REQUIRED WORK =>
Without carrying over a single picture, write out the records below exactly.
________________
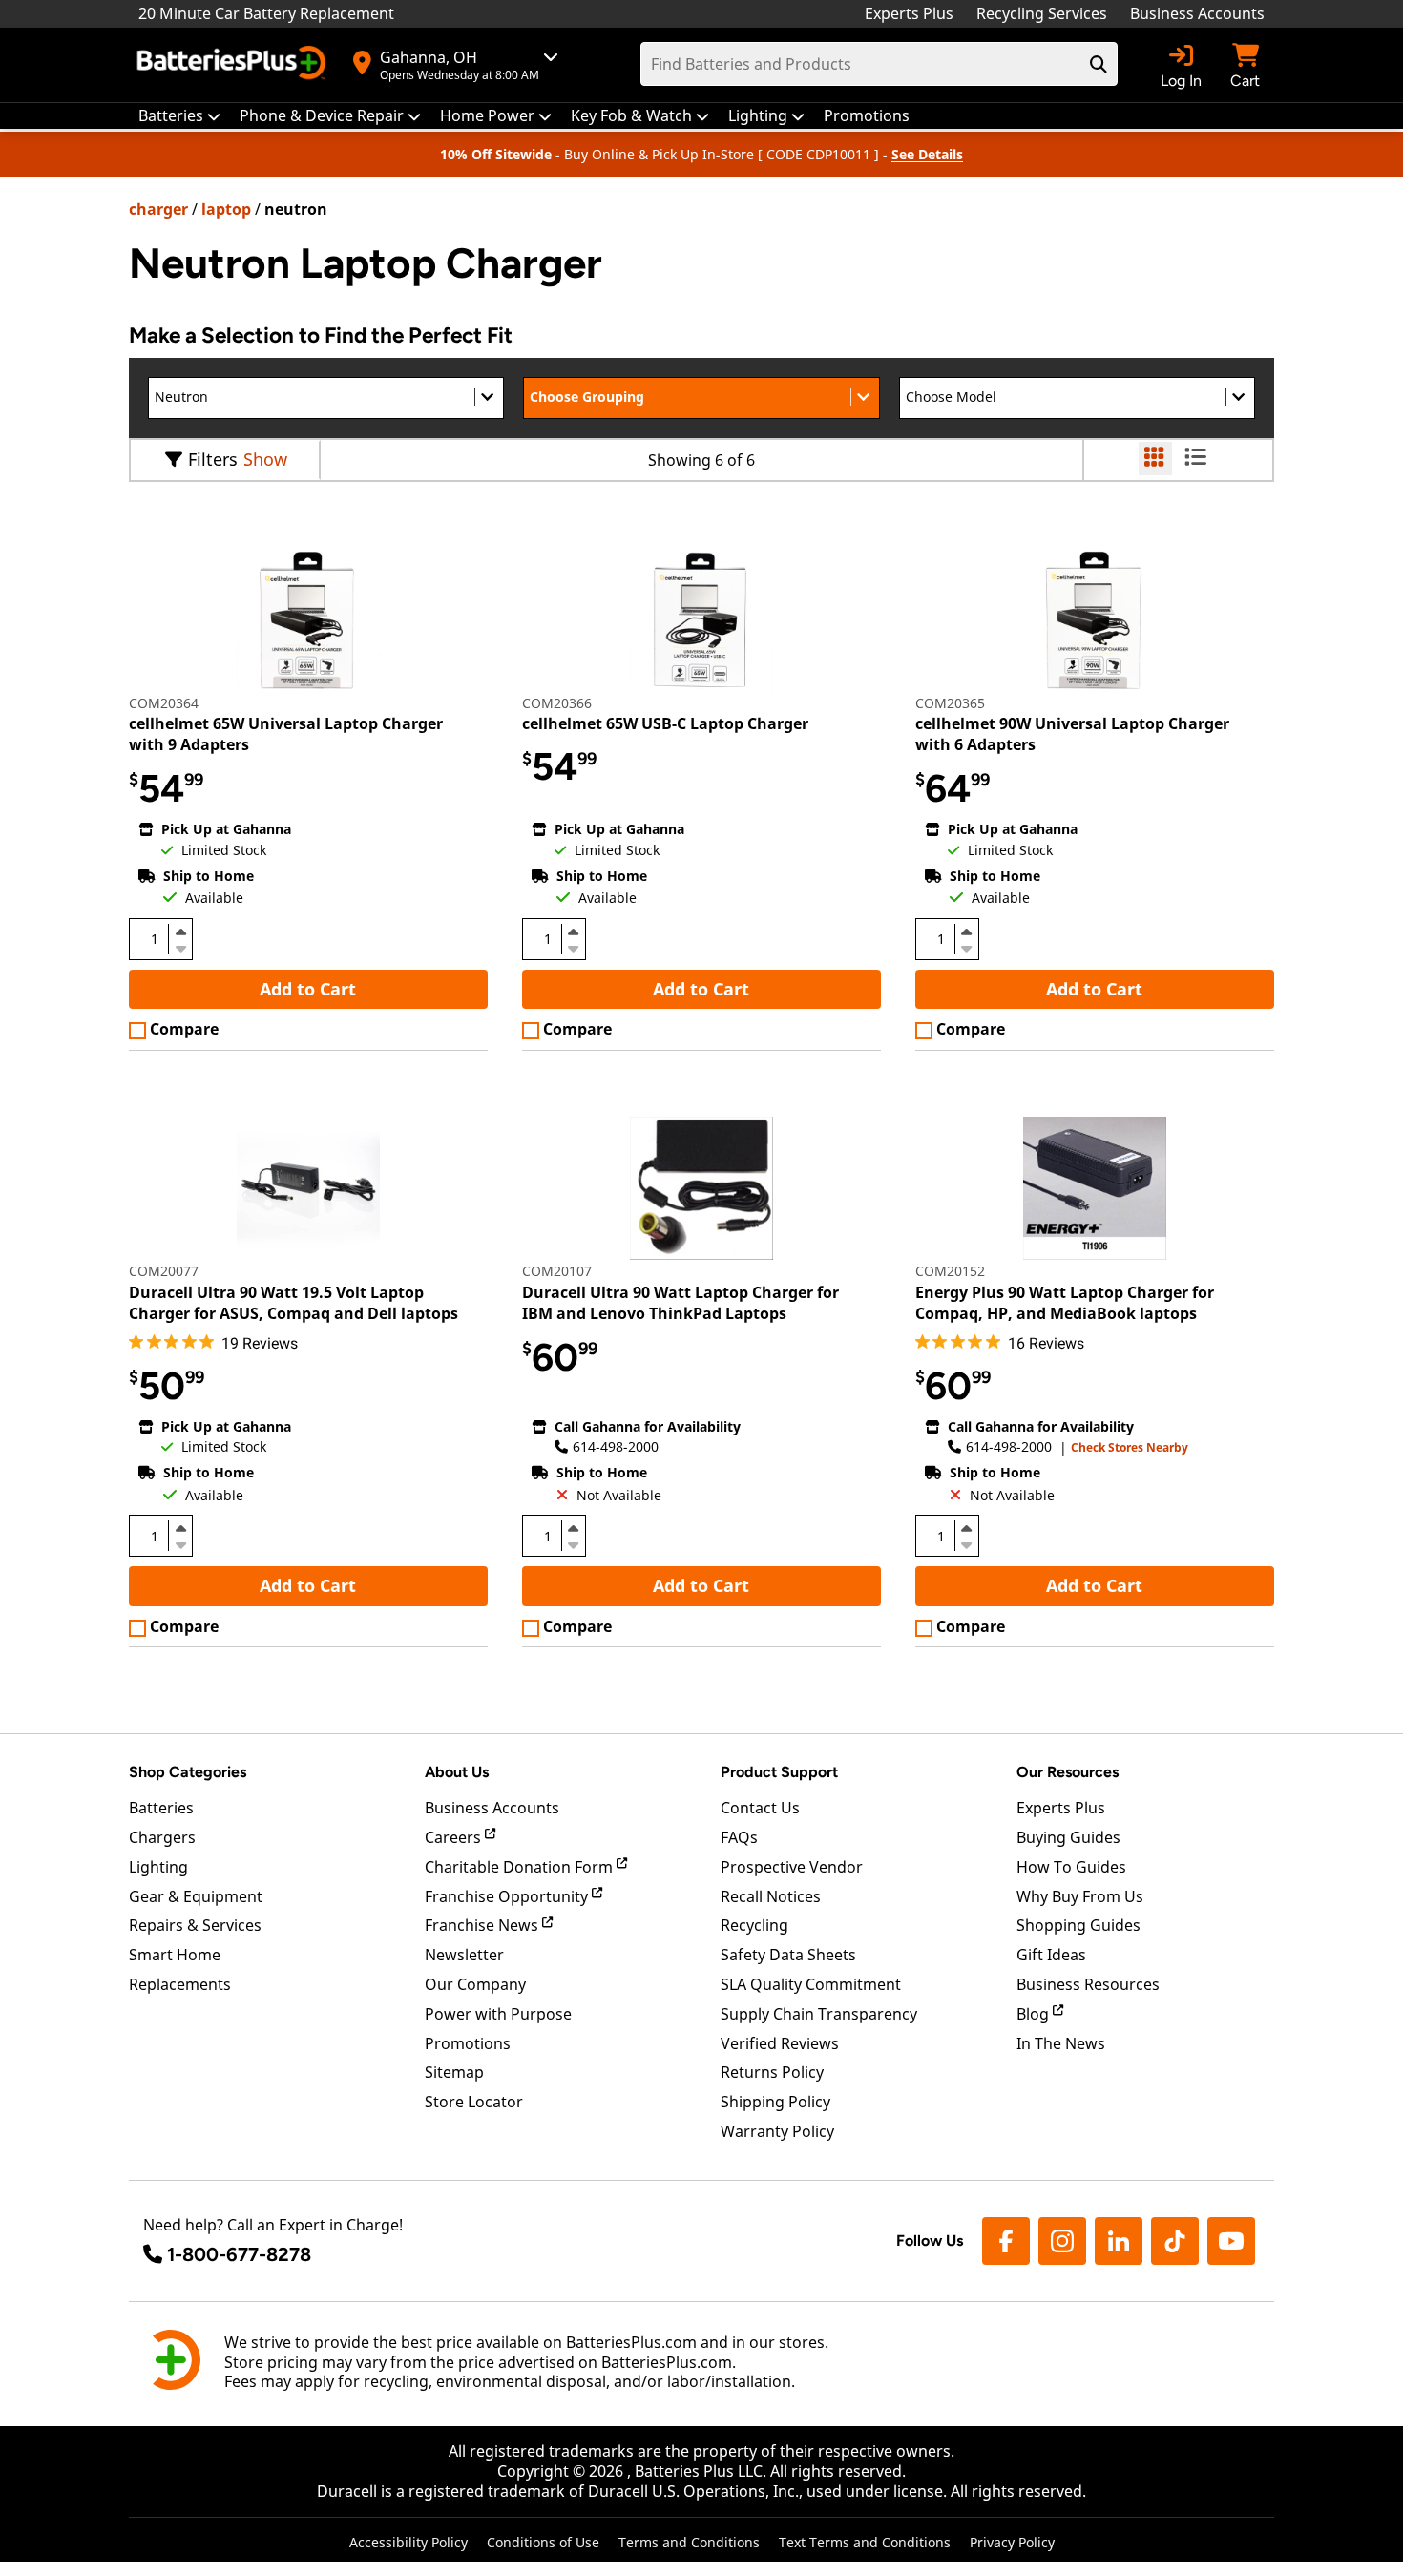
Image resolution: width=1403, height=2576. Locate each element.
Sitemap (454, 2072)
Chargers (162, 1837)
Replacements (180, 1984)
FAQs (739, 1837)
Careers (455, 1837)
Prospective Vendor (792, 1866)
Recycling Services (1041, 13)
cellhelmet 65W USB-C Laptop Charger (665, 723)
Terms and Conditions (689, 2542)
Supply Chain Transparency (819, 2013)
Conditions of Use (543, 2542)
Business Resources (1088, 1984)
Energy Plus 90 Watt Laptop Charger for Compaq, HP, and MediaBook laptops (1064, 1303)
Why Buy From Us (1079, 1896)
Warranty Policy (777, 2131)
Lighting (158, 1866)
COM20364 (164, 703)
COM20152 (950, 1271)
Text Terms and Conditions (865, 2542)
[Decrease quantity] (180, 946)
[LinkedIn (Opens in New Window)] (1118, 2241)
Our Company (475, 1984)
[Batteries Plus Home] (234, 65)
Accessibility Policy (408, 2542)
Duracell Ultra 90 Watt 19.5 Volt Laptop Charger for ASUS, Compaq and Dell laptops (293, 1303)
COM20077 (164, 1271)
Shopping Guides (1078, 1925)
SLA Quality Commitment (811, 1984)
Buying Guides (1068, 1837)
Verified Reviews (780, 2043)
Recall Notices (771, 1896)
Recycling (754, 1925)
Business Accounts (1197, 13)
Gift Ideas (1051, 1954)
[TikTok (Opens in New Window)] (1175, 2241)
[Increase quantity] (180, 931)
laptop (226, 209)
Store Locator (474, 2101)
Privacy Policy (1012, 2542)
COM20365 (950, 703)
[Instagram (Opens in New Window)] (1062, 2241)
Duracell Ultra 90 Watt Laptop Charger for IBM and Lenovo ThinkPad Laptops (680, 1303)
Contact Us (760, 1807)
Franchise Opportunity (508, 1896)
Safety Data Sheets (788, 1954)
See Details (927, 154)
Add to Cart (308, 988)
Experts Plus (909, 13)
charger (158, 209)
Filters (213, 459)
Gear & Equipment (195, 1896)
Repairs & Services (195, 1925)
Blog (1034, 2013)
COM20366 (557, 703)
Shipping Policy (775, 2101)
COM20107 (557, 1271)
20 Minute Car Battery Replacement (266, 13)
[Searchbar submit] (1098, 64)
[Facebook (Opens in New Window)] (1006, 2241)
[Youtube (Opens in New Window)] (1231, 2241)
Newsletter (464, 1954)
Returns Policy (772, 2072)
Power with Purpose (498, 2013)
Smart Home (174, 1954)
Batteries (161, 1807)
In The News (1060, 2043)
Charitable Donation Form (521, 1866)
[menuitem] (179, 116)
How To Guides (1071, 1866)
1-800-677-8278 (239, 2254)
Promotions (468, 2043)
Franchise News (483, 1925)
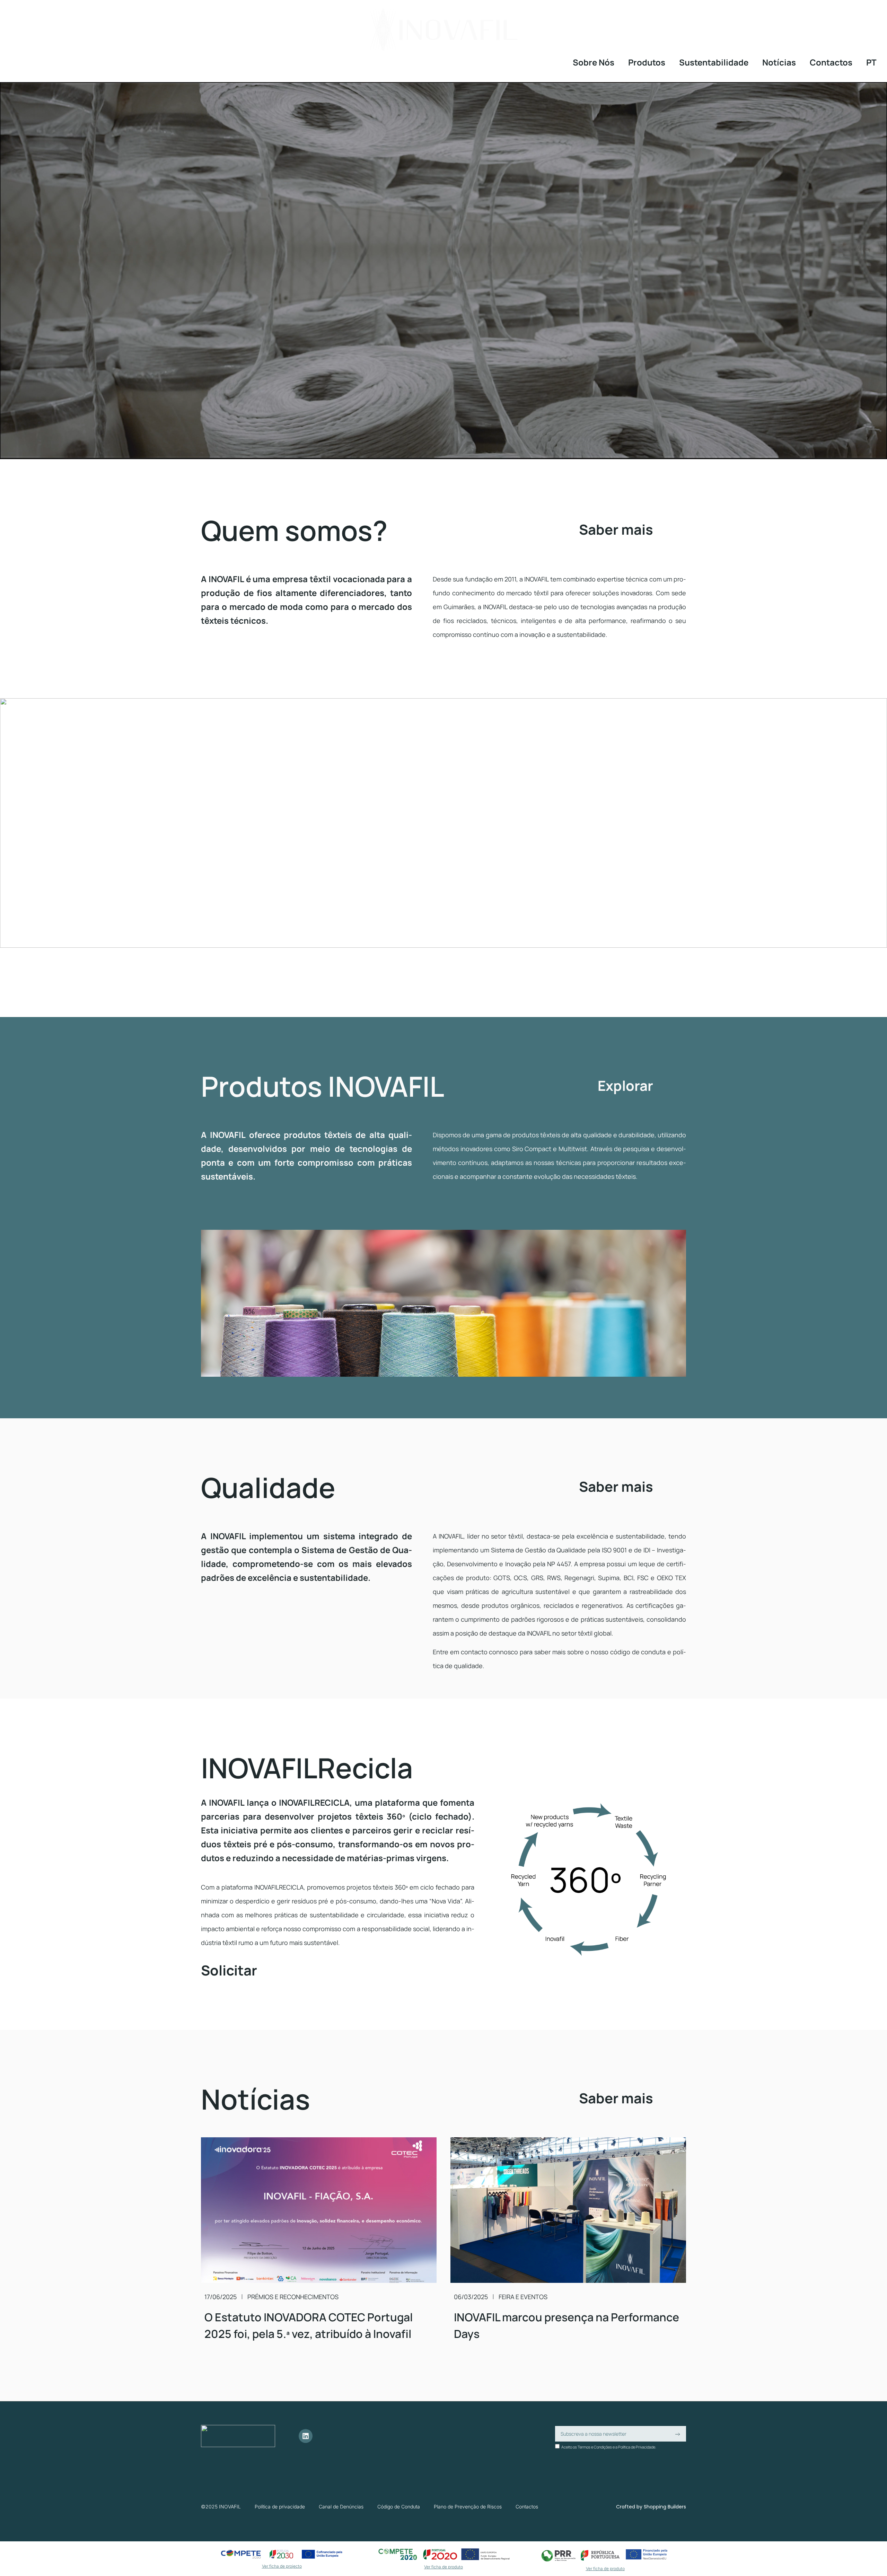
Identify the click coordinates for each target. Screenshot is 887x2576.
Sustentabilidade (713, 62)
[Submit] (677, 2434)
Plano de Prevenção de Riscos (468, 2506)
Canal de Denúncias (341, 2506)
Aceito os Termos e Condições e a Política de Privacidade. (608, 2447)
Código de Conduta (398, 2506)
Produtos (646, 62)
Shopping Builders (665, 2506)
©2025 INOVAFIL (221, 2506)
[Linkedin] (306, 2436)
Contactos (831, 62)
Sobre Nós (593, 62)
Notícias (779, 62)
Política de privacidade (280, 2506)
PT (871, 62)
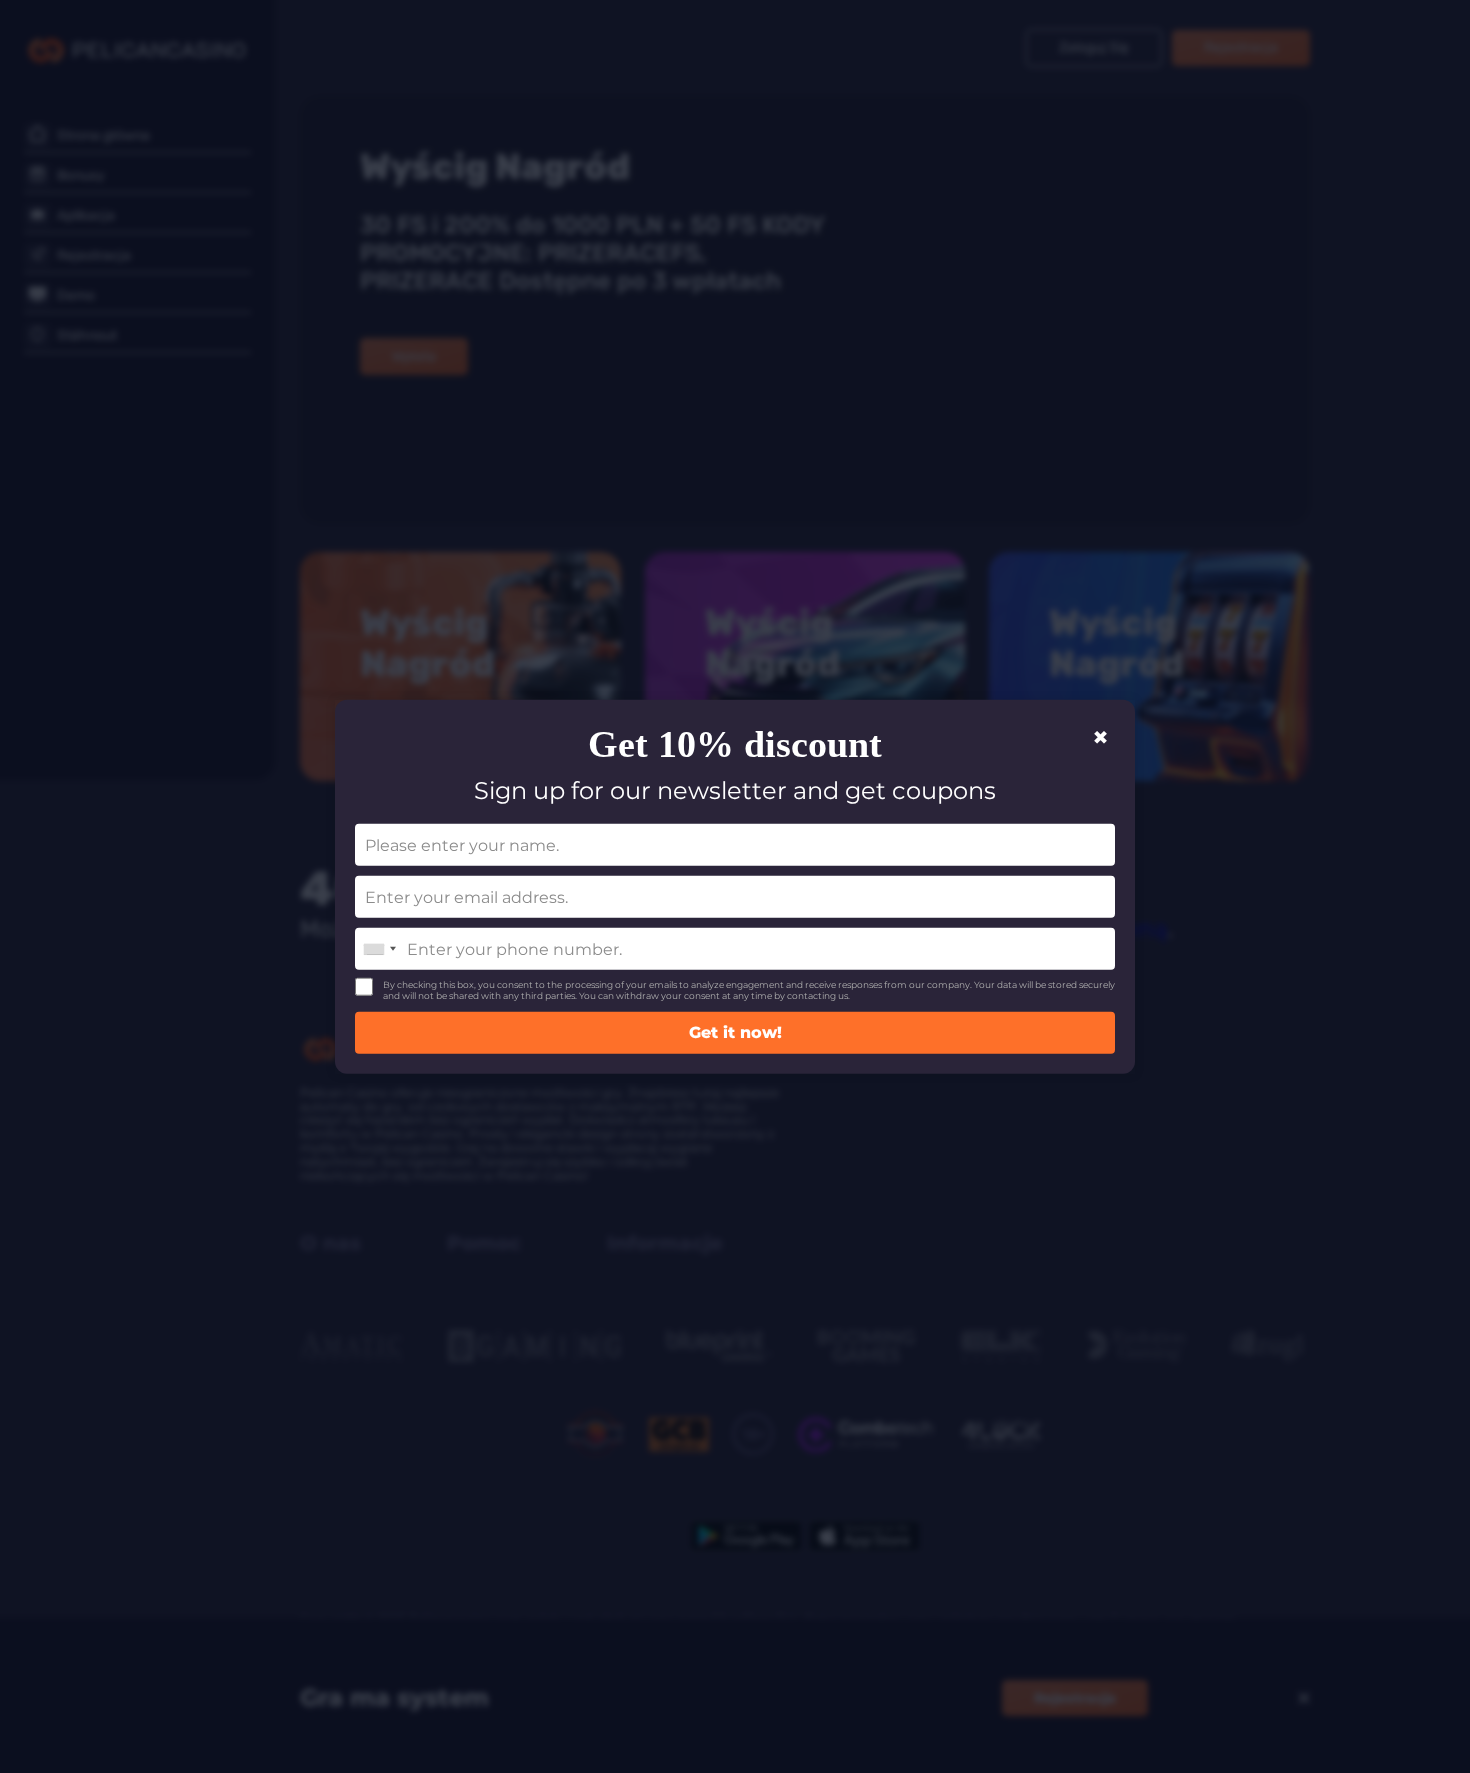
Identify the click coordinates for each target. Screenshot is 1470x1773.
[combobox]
________________
RESPONSE =>
Image resolution: width=1403, height=2576. Locate each element.
Sitemap (454, 2072)
Chargers (162, 1837)
Replacements (180, 1984)
FAQs (739, 1837)
Careers (455, 1837)
Prospective Vendor (792, 1866)
Recycling Services (1041, 13)
cellhelmet 65W USB-C Laptop Charger (665, 723)
Terms and Conditions (689, 2542)
Supply Chain Transparency (819, 2013)
Conditions of Use (543, 2542)
Business Resources (1088, 1984)
Energy Plus 90 Watt Laptop Charger for Compaq, HP, and MediaBook laptops (1064, 1303)
Why Buy From Us (1079, 1896)
Warranty Policy (777, 2131)
Lighting (158, 1866)
COM20364 (164, 703)
COM20152 (950, 1271)
Text Terms and Conditions (865, 2542)
[Decrease quantity] (180, 946)
[LinkedIn (Opens in New Window)] (1118, 2241)
Our Company (475, 1984)
[Batteries Plus Home] (234, 65)
Accessibility Policy (408, 2542)
Duracell Ultra 90 Watt 19.5 Volt Laptop Charger for ASUS, Compaq and Dell laptops (293, 1303)
COM20077 (164, 1271)
Shopping Guides (1078, 1925)
SLA Quality Commitment (811, 1984)
Buying Guides (1068, 1837)
Verified Reviews (780, 2043)
Recall Notices (771, 1896)
Recycling (754, 1925)
Business Accounts (1197, 13)
Gift Ideas (1051, 1954)
[TikTok (Opens in New Window)] (1175, 2241)
[Increase quantity] (180, 931)
laptop (226, 209)
Store Locator (474, 2101)
Privacy Policy (1012, 2542)
COM20365 (950, 703)
[Instagram (Opens in New Window)] (1062, 2241)
Duracell Ultra 90 Watt Laptop Charger for IBM and Lenovo ThinkPad Laptops (680, 1303)
Contact Us (760, 1807)
Franchise Opportunity (508, 1896)
Safety Data Sheets (788, 1954)
See Details (927, 154)
Add to Cart (308, 988)
Experts Plus (909, 13)
charger (158, 209)
Filters (213, 459)
Gear & Equipment (195, 1896)
Repairs & Services (195, 1925)
Blog (1034, 2013)
COM20366 (557, 703)
Shipping Policy (775, 2101)
COM20107 (557, 1271)
20 Minute Car Battery Replacement (266, 13)
[Searchbar submit] (1098, 64)
[Facebook (Opens in New Window)] (1006, 2241)
[Youtube (Opens in New Window)] (1231, 2241)
Newsletter (464, 1954)
Returns Policy (772, 2072)
Power with Purpose (498, 2013)
Smart Home (174, 1954)
Batteries (161, 1807)
In The News (1060, 2043)
Charitable Donation Form (521, 1866)
[menuitem] (179, 116)
How To Guides (1071, 1866)
1-800-677-8278 (239, 2254)
Promotions (468, 2043)
Franchise News (483, 1925)
Identify the click coordinates for each target. Screenshot is 887x2576.
Sustentabilidade (713, 62)
[Submit] (677, 2434)
Plano de Prevenção de Riscos (468, 2506)
Canal de Denúncias (341, 2506)
Aceito os Termos e Condições e a Política de Privacidade. (608, 2447)
Código de Conduta (398, 2506)
Produtos (646, 62)
Shopping Builders (665, 2506)
©2025 INOVAFIL (221, 2506)
[Linkedin] (306, 2436)
Contactos (831, 62)
Sobre Nós (593, 62)
Notícias (779, 62)
Política de privacidade (280, 2506)
PT (871, 62)
Identify the click coordinates for each target. Screenshot is 1470x1773.
[combobox]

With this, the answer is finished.